An interoperable foundation for the metaverse

As various Big Tech players are building their own versions of an extended virtual reality, the need for a common standard is being addressed by open-source platforms and other stakeholders

Published - July 07, 2022 10:48 pm IST

Proponents of the metaverse call it the future of the Internet with 3D at its core.

Proponents of the metaverse call it the future of the Internet with 3D at its core. | Photo Credit: Getty Images

From a futuristic idea in the novel Snow Crash three decades ago, the metaverse has now come of age. Metaverse projects are booming, and large tech firms have thrown plenty of money into a yet-to-be-fully understood digital fantasy land.

The Big Tech rush

Starting with Facebook, now renamed Meta Platforms, companies have invested millions to build online universes where people can meet and talk to each other virtually. Meta has set aside $10 billion to buy and develop hardware and software to provide VR (virtual reality) capabilities within the metaverse.

Google’s CEO Sundar Pichai has also expressed his interest in augmented reality (AR). The search giant could soon augment some of its apps for users to experience in a virtual setting. The company’s Maps AR, or Live View feature, shows superimposed details (like arrows) on the app when users are walking or looking for direction. It has also invested nearly $40 million in a private fund toward projects in the metaverse. Compared to Meta’s investment in the metaverse, Google’s is small, but not negligible.
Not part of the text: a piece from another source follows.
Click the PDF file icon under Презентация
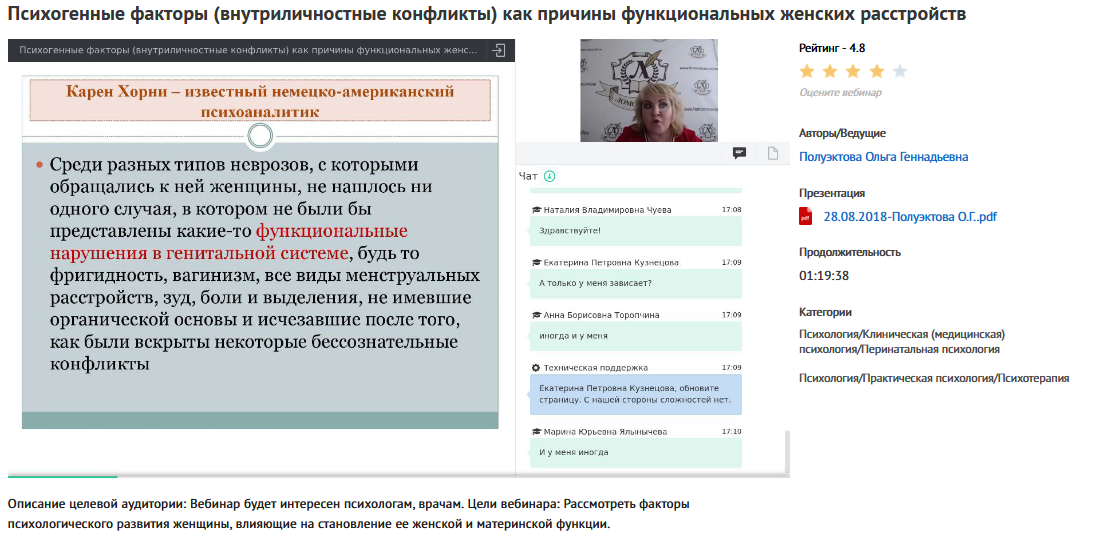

Microsoft, a long-standing player in AR/VR, is also moving fast into the digital land. It comes to the online universe through the gaming channel. The software maker has splashed $70 billion to buy Call of Duty maker Activision Blizzard. The video gaming company’s popular titles will help the cash-rich Windows maker corner a big part of the virtual reality space.

Chip makers are also investing in building semiconductors to power the 3D world. Nvidia is putting GPUs in consoles, PCs and laptops. Qualcomm is busy building extended reality to enable device makers to power their gadgets for people to view the metaverse in action. The chip maker is also working alongside Microsoft to advance AR-related interfaces.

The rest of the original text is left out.